» Extracted entries
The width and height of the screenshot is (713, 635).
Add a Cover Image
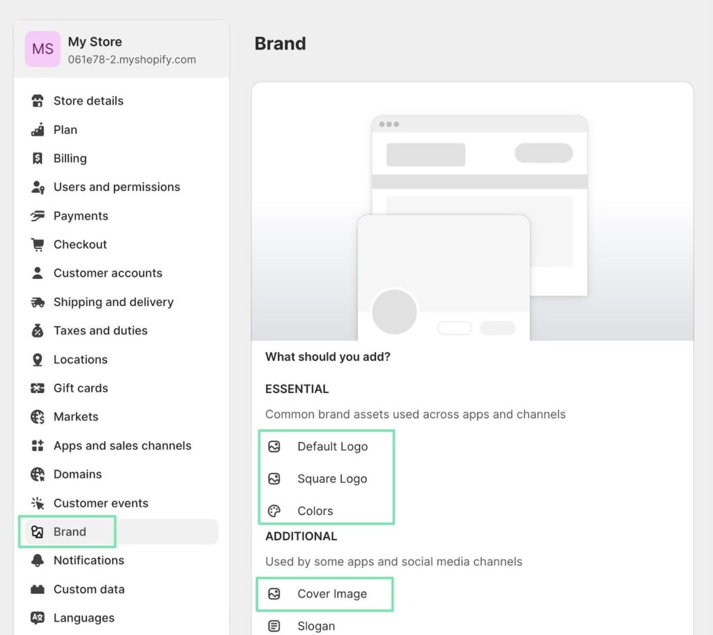(331, 594)
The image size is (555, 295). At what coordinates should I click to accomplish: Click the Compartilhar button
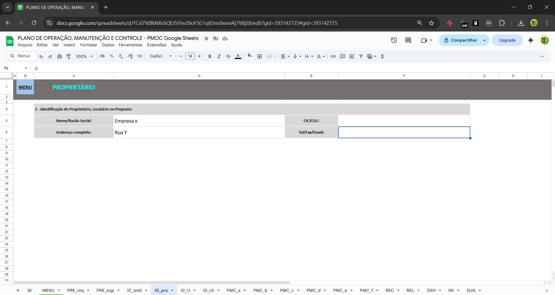click(x=460, y=40)
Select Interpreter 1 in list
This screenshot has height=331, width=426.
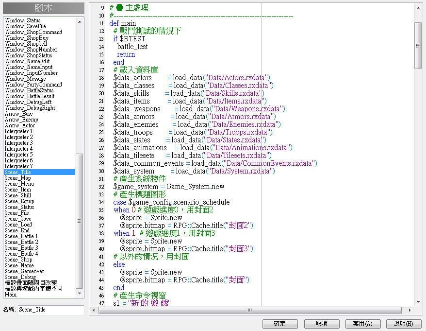[19, 131]
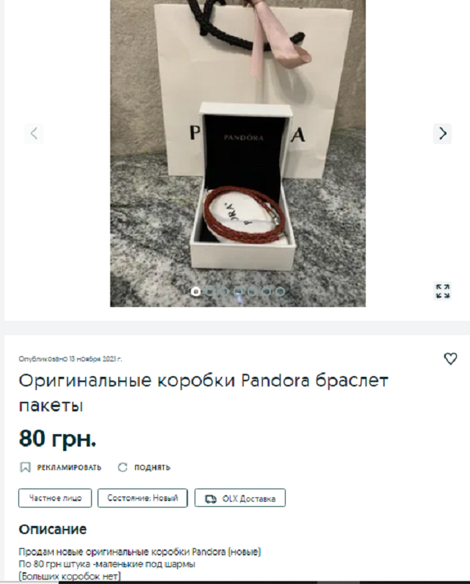This screenshot has height=584, width=470.
Task: Select the first gallery dot indicator
Action: pos(195,291)
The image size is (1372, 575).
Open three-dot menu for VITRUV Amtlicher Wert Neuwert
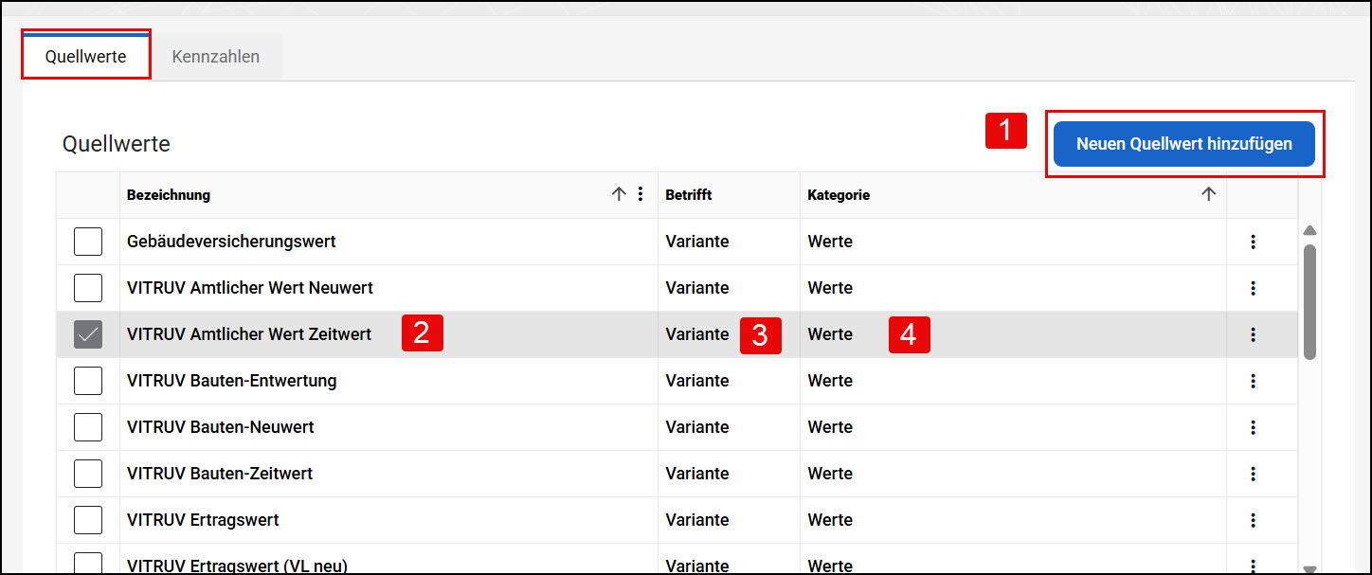1253,288
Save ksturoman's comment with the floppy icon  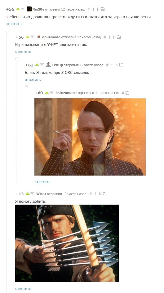click(x=127, y=93)
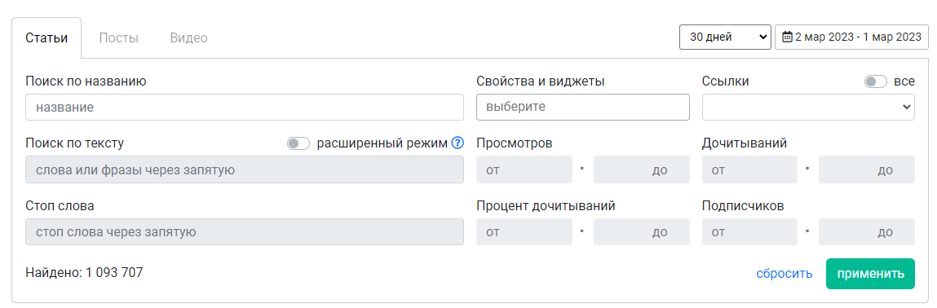Switch to the Посты tab
Image resolution: width=937 pixels, height=308 pixels.
tap(119, 38)
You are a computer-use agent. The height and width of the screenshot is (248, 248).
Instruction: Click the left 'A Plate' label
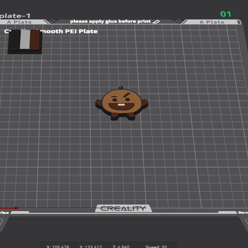point(19,22)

» Work instruction
Copy nothing but the lines from the line holding "You are a computer-use" through the last line of the entries, exactly, while leaving out the pictures.

» Solved problem
You are a computer-use agent. The height and width of the screenshot is (248, 248).
Instruction: Click the left 'A Plate' label
point(19,22)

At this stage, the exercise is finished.